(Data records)
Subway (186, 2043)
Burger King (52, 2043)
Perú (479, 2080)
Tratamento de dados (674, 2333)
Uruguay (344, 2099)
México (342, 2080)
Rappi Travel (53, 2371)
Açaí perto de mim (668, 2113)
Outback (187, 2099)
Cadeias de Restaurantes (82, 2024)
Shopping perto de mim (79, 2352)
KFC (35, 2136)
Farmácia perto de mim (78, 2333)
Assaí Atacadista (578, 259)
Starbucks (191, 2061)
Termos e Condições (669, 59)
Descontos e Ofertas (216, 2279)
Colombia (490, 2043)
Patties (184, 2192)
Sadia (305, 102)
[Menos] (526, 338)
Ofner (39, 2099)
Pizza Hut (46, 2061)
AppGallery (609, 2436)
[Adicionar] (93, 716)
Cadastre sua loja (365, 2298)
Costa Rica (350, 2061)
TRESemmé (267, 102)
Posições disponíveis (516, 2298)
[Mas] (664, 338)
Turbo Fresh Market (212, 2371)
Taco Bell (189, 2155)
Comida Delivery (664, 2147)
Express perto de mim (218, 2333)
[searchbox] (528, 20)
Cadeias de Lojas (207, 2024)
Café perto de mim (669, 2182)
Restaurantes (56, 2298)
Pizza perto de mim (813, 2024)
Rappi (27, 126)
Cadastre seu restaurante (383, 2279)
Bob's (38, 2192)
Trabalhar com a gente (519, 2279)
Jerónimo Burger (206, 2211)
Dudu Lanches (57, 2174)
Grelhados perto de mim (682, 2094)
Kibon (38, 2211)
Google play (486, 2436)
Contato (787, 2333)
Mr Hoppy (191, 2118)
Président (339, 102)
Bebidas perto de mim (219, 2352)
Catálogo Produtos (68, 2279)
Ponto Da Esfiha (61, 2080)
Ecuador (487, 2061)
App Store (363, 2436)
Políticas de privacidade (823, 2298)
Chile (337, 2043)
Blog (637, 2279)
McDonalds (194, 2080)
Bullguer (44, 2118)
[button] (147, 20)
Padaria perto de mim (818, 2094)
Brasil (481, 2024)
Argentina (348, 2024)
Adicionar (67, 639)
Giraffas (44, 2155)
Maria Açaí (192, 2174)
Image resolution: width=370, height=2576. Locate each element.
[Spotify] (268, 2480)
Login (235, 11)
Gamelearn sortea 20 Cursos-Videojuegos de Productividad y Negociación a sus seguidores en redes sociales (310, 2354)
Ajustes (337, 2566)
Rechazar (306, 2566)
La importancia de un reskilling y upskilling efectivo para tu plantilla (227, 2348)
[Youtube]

Task statement. Copy each entry exactly. Omit none.

Answer to the exercise.
Subway (186, 2043)
Burger King (52, 2043)
Perú (479, 2080)
Tratamento de dados (674, 2333)
Uruguay (344, 2099)
México (342, 2080)
Rappi Travel (53, 2371)
Açaí perto de mim (668, 2113)
Outback (187, 2099)
Cadeias de Restaurantes (82, 2024)
Shopping perto de mim (79, 2352)
KFC (35, 2136)
Farmácia perto de mim (78, 2333)
Assaí Atacadista (578, 259)
Starbucks (191, 2061)
Termos e Condições (669, 59)
Descontos e Ofertas (216, 2279)
Colombia (490, 2043)
Patties (184, 2192)
Sadia (305, 102)
[Menos] (526, 338)
Ofner (39, 2099)
Pizza Hut (46, 2061)
AppGallery (609, 2436)
[Adicionar] (93, 716)
Cadastre sua loja (365, 2298)
Costa Rica (350, 2061)
TRESemmé (267, 102)
Posições disponíveis (516, 2298)
[Mas] (664, 338)
Turbo Fresh Market (212, 2371)
Taco Bell (189, 2155)
Comida Delivery (664, 2147)
Express perto de mim (218, 2333)
[searchbox] (528, 20)
Cadeias de Lojas (207, 2024)
Café perto de mim (669, 2182)
Restaurantes (56, 2298)
Pizza perto de mim (813, 2024)
Rappi (27, 126)
Cadastre seu restaurante (383, 2279)
Bob's (38, 2192)
Trabalhar com a gente (519, 2279)
Jerónimo Burger (206, 2211)
Dudu Lanches (57, 2174)
Grelhados perto de mim (682, 2094)
Kibon (38, 2211)
Google play (486, 2436)
Contato (787, 2333)
Mr Hoppy (191, 2118)
Président (339, 102)
Bebidas perto de mim (219, 2352)
Catálogo Produtos (68, 2279)
Ponto Da Esfiha (61, 2080)
Ecuador (487, 2061)
App Store (363, 2436)
Políticas de privacidade (823, 2298)
Chile (337, 2043)
Blog (637, 2279)
McDonalds (194, 2080)
Bullguer (44, 2118)
[button] (147, 20)
Padaria perto de mim (818, 2094)
Brasil (481, 2024)
Argentina (348, 2024)
Adicionar (67, 639)
Giraffas (44, 2155)
Maria Açaí (192, 2174)
Image resolution: width=370, height=2576. Locate each element.
[Spotify] (268, 2480)
Login (235, 11)
Gamelearn sortea 20 Cursos-Videojuegos de Productividad y Negociación a sus seguidores en redes sociales (310, 2354)
Ajustes (337, 2566)
Rechazar (306, 2566)
La importancia de un reskilling y upskilling efectivo para tu plantilla (227, 2348)
[Youtube]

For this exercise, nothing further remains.